Sala del Commiato laico, progetto fermo. Morgagni (Forlì & Co): "Non è possibile attendere oltre"

"E' fermo al 31 gennaio a causa dell'emergenza sanitaria al pari di altre pratiche", ha spiegato l'assessore ai Lavori Pubblici, Vittorio Cicognani rispondendo ad un question time presentato da Federico Morgagni (Forlì & Co) e Matteo Zattoni (Pd)

E' ancora in fase di stallo il progetto di una sede alternativa per le le cerimonie di commiato dei defunti non credenti o non appartenenti alla confessioni religiose maggiormente diffuse  in ottemperanza a quanto deliberato dal Consiglio comunale il 21 giugno 2016. "E' fermo al 31 gennaio a causa dell'emergenza sanitaria al pari di altre pratiche", ha spiegato l'assessore ai Lavori Pubblici, Vittorio Cicognani rispondendo ad un question time presentato da Federico Morgagni (Forlì & Co) e Matteo Zattoni (Pd), che non ha lesinato critiche all'ex amministrazione ("non ho visto tutta questa urgenza e in tre anni poteva essere fatto tranquillamente").

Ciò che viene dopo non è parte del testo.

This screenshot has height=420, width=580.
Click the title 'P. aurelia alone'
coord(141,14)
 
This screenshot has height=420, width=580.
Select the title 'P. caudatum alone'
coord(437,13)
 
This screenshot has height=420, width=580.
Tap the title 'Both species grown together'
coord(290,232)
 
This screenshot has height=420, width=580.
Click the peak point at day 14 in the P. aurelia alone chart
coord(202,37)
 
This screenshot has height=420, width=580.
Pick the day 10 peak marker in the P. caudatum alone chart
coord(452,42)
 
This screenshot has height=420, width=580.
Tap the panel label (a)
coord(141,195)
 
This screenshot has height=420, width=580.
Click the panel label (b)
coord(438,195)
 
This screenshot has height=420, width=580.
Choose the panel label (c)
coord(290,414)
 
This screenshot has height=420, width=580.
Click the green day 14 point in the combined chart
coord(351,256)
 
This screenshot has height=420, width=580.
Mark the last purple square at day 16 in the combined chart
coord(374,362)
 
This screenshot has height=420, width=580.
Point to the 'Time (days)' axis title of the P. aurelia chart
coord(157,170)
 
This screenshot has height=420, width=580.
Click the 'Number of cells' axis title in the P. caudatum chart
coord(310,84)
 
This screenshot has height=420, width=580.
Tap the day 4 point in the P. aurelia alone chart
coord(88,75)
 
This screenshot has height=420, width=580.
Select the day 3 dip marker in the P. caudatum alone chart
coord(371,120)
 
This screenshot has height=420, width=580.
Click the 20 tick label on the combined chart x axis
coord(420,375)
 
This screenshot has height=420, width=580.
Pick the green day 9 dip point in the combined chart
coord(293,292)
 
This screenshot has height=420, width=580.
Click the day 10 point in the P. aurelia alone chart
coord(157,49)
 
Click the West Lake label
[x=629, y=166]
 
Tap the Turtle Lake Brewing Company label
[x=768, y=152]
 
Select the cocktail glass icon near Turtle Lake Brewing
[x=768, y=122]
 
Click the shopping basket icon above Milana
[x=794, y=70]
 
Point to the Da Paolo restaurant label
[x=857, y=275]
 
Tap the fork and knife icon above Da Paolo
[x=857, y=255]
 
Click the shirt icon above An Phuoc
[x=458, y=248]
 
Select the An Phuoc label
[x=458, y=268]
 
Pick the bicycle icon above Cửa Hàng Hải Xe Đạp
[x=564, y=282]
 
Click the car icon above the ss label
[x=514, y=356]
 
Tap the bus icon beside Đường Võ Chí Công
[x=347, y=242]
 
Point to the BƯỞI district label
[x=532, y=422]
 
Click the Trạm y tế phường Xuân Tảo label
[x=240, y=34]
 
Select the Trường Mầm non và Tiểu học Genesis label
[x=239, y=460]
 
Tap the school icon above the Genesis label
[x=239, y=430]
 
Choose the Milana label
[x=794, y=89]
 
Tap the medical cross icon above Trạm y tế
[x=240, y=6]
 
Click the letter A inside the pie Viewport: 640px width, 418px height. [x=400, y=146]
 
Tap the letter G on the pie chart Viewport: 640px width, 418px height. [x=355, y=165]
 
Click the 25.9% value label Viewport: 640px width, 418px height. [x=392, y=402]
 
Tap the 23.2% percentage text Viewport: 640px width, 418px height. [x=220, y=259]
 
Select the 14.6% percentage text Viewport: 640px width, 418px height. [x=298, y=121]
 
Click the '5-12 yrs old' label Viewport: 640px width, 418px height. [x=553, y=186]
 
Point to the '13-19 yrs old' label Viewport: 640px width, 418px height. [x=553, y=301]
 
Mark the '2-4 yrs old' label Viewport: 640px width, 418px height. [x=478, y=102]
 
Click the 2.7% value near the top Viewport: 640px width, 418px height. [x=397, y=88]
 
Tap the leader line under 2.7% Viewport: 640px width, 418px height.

"Nel 2017 la precedente Amministrazione aveva ipotizzato di utilizzare come Sala del Commiato l'ex obitorio dell'Ospedale Pierantoni, ormai chiuso da anni - ricorda Morgagni -. A seguito della messa a bilancio, nel corso del 2018, della copertura dei costi dell'intervento, nella primavera del 2019 era stato poi elaborato dai dirigenti del Servizio Lavori pubblici e Edilizia del Comune un primo progetto di ristrutturazione dello stabile, che prevedeva l'utilizzo di parte della palazzina situata di fronte alla camera mortuaria per la funzionalità della Sala del Commiato laico, mentre la parte restante sarebbe stata utilizzata dall'Università di Bologna. Con l'insediamento della nuova amministrazione, è calata sulla vicenda una coltre di silenzio. Per questo motivo, già lo scorso 30 gennaio avevamo sollevato la questione, chiedendo come si intendesse dare corso alla deliberazione già assunta dal Consiglio comunale. In tale occasione, l'assessore Cicognani aveva comunicato la decisione dell'Amministrazione di mettere a disposizione dell'istituendo Corso di Laurea in Medicina l'intero spazio dell'ex obitorio, aggiungendo comunque l'impegno a trovare una diversa sede per la Sala del Commiato e ad avviare un confronto con i soggetti che avevano richiesto l'istituzione di questo spazio.

Conclude il capogruppo di Forlì & co: "Abbiamo semplicemente chiesto all'asessore di impegnarsi a nome della Giunta ad iniziare entro l'estate i confronti e le consultazioni con i soggetti interessati alla realizzazione della sala; purtroppo non è arrivata nessuna risposta. Riteniamo l'atteggiamento del Comune molto grave. Ogni cittadino di Forlì ha il diritto di disporre le modalità del proprio commiato dalla vita secondo le rispettive convinzioni e l'Amministrazione, chiunque la rappresenti, ha il compito di attuare quanto deliberato dal Consiglio comunale. La realizzazione di una Sala del Commiato, peraltro, ben più di tante parole retoriche e dei minuti di silenzio rappresenterebbe il modo con il quale la città può rendere omaggio all'illustre figura del Prof. Flamigni, che da tempo si batteva proprio per l'istituzione di una questo spazio. Chiediamo quindi che la Giunta prenda pubblico impegno di incontrare i soggetti interessati per proporgli la sede individuata come Sala del Commiato".